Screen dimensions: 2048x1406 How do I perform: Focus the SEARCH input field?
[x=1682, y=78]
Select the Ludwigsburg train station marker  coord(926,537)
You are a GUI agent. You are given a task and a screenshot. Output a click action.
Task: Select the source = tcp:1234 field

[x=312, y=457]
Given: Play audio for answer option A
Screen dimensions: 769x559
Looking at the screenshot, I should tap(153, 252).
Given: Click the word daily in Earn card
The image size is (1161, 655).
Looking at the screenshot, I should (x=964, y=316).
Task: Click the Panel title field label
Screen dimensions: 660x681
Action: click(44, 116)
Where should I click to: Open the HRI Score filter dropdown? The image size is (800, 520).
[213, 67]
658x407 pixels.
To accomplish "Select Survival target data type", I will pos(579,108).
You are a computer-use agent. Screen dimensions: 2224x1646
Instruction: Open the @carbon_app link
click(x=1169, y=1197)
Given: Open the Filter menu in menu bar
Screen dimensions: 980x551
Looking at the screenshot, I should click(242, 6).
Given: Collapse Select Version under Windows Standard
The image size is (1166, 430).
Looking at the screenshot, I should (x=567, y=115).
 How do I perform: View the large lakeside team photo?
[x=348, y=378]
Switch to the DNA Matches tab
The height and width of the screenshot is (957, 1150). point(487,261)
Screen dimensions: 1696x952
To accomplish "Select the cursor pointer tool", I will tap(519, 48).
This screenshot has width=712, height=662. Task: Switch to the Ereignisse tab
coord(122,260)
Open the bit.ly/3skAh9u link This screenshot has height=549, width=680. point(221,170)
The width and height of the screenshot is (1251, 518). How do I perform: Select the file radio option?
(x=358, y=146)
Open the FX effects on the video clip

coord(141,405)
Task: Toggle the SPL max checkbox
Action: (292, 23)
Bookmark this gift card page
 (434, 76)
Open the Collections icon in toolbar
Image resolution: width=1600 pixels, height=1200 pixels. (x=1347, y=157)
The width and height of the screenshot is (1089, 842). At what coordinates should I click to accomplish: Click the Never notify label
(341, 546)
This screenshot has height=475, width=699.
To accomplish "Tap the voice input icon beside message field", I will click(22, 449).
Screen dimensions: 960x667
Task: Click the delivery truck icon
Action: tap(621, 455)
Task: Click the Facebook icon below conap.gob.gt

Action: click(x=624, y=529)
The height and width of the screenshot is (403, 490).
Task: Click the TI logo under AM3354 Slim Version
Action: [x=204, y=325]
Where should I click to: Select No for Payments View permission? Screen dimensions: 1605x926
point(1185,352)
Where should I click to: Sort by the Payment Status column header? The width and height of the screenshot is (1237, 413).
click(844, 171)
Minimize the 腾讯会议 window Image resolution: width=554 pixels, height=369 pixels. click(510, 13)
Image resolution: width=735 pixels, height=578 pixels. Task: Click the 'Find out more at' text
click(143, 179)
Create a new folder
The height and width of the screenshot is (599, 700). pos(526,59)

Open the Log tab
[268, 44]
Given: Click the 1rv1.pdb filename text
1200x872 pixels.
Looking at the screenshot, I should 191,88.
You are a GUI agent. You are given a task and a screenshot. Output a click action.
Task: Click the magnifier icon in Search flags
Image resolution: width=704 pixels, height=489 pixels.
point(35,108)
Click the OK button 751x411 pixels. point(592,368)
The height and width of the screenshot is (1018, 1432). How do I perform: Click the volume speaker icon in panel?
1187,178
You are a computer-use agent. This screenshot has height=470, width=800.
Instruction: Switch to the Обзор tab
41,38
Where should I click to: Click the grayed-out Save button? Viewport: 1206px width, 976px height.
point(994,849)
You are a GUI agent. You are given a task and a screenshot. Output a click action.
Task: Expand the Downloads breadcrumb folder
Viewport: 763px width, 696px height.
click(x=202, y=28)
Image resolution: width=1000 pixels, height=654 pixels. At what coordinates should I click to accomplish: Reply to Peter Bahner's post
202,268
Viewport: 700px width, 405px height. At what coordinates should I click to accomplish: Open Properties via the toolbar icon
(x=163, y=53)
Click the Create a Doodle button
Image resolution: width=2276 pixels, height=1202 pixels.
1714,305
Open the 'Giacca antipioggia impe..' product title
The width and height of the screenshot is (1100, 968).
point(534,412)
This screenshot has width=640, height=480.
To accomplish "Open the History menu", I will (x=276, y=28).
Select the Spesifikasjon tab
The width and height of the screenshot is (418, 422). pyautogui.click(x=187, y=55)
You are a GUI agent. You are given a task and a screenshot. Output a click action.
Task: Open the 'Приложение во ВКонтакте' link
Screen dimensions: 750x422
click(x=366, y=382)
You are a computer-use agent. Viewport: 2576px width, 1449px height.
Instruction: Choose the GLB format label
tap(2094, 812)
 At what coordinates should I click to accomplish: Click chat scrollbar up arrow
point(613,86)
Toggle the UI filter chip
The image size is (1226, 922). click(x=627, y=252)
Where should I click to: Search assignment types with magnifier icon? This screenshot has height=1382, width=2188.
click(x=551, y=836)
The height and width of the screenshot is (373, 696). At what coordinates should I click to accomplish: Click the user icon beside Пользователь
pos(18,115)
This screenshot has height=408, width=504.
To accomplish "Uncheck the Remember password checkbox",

**What the task requires:** Write out every entry above exactly as given.

**Response area:**
Screen dimensions: 2048x1406 How do I perform: Focus the SEARCH input field?
[x=1682, y=78]
Select the Ludwigsburg train station marker  coord(926,537)
You are a GUI agent. You are given a task and a screenshot. Output a click action.
Task: Select the source = tcp:1234 field

[x=312, y=457]
Given: Play audio for answer option A
Screen dimensions: 769x559
Looking at the screenshot, I should tap(153, 252).
Given: Click the word daily in Earn card
The image size is (1161, 655).
Looking at the screenshot, I should (x=964, y=316).
Task: Click the Panel title field label
Screen dimensions: 660x681
Action: click(44, 116)
Where should I click to: Open the HRI Score filter dropdown? The image size is (800, 520).
[213, 67]
658x407 pixels.
To accomplish "Select Survival target data type", I will pos(579,108).
You are a computer-use agent. Screen dimensions: 2224x1646
Instruction: Open the @carbon_app link
click(x=1169, y=1197)
Given: Open the Filter menu in menu bar
Screen dimensions: 980x551
Looking at the screenshot, I should click(242, 6).
Given: Collapse Select Version under Windows Standard
The image size is (1166, 430).
Looking at the screenshot, I should (x=567, y=115).
 How do I perform: View the large lakeside team photo?
[x=348, y=378]
Switch to the DNA Matches tab
The height and width of the screenshot is (957, 1150). point(487,261)
Screen dimensions: 1696x952
To accomplish "Select the cursor pointer tool", I will tap(519, 48).
This screenshot has width=712, height=662. Task: Switch to the Ereignisse tab
coord(122,260)
Open the bit.ly/3skAh9u link This screenshot has height=549, width=680. point(221,170)
The width and height of the screenshot is (1251, 518). How do I perform: Select the file radio option?
(x=358, y=146)
Open the FX effects on the video clip

coord(141,405)
Task: Toggle the SPL max checkbox
Action: (292, 23)
Bookmark this gift card page
 (434, 76)
Open the Collections icon in toolbar
Image resolution: width=1600 pixels, height=1200 pixels. (x=1347, y=157)
The width and height of the screenshot is (1089, 842). At what coordinates should I click to accomplish: Click the Never notify label
(341, 546)
This screenshot has height=475, width=699.
To accomplish "Tap the voice input icon beside message field", I will click(22, 449).
Screen dimensions: 960x667
Task: Click the delivery truck icon
Action: tap(621, 455)
Task: Click the Facebook icon below conap.gob.gt

Action: click(x=624, y=529)
The height and width of the screenshot is (403, 490).
Task: Click the TI logo under AM3354 Slim Version
Action: [x=204, y=325]
Where should I click to: Select No for Payments View permission? Screen dimensions: 1605x926
point(1185,352)
Where should I click to: Sort by the Payment Status column header? The width and height of the screenshot is (1237, 413).
click(844, 171)
Minimize the 腾讯会议 window Image resolution: width=554 pixels, height=369 pixels. click(510, 13)
Image resolution: width=735 pixels, height=578 pixels. Task: Click the 'Find out more at' text
click(143, 179)
Create a new folder
The height and width of the screenshot is (599, 700). pos(526,59)

Open the Log tab
[268, 44]
Given: Click the 1rv1.pdb filename text
1200x872 pixels.
Looking at the screenshot, I should 191,88.
You are a GUI agent. You are given a task and a screenshot. Output a click action.
Task: Click the magnifier icon in Search flags
Image resolution: width=704 pixels, height=489 pixels.
point(35,108)
Click the OK button 751x411 pixels. point(592,368)
The height and width of the screenshot is (1018, 1432). How do I perform: Click the volume speaker icon in panel?
1187,178
You are a computer-use agent. This screenshot has height=470, width=800.
Instruction: Switch to the Обзор tab
41,38
Where should I click to: Click the grayed-out Save button? Viewport: 1206px width, 976px height.
point(994,849)
You are a GUI agent. You are given a task and a screenshot. Output a click action.
Task: Expand the Downloads breadcrumb folder
Viewport: 763px width, 696px height.
click(x=202, y=28)
Image resolution: width=1000 pixels, height=654 pixels. At what coordinates should I click to accomplish: Reply to Peter Bahner's post
202,268
Viewport: 700px width, 405px height. At what coordinates should I click to accomplish: Open Properties via the toolbar icon
(x=163, y=53)
Click the Create a Doodle button
Image resolution: width=2276 pixels, height=1202 pixels.
1714,305
Open the 'Giacca antipioggia impe..' product title
The width and height of the screenshot is (1100, 968).
point(534,412)
This screenshot has width=640, height=480.
To accomplish "Open the History menu", I will (x=276, y=28).
Select the Spesifikasjon tab
The width and height of the screenshot is (418, 422). pyautogui.click(x=187, y=55)
You are a GUI agent. You are given a task and a screenshot. Output a click action.
Task: Open the 'Приложение во ВКонтакте' link
Screen dimensions: 750x422
click(x=366, y=382)
You are a computer-use agent. Viewport: 2576px width, 1449px height.
Instruction: Choose the GLB format label
tap(2094, 812)
 At what coordinates should I click to accomplish: Click chat scrollbar up arrow
point(613,86)
Toggle the UI filter chip
The image size is (1226, 922). click(x=627, y=252)
Where should I click to: Search assignment types with magnifier icon? This screenshot has height=1382, width=2188.
click(x=551, y=836)
The height and width of the screenshot is (373, 696). At what coordinates should I click to accomplish: Click the user icon beside Пользователь
pos(18,115)
This screenshot has height=408, width=504.
To accomplish "Uncheck the Remember password checkbox",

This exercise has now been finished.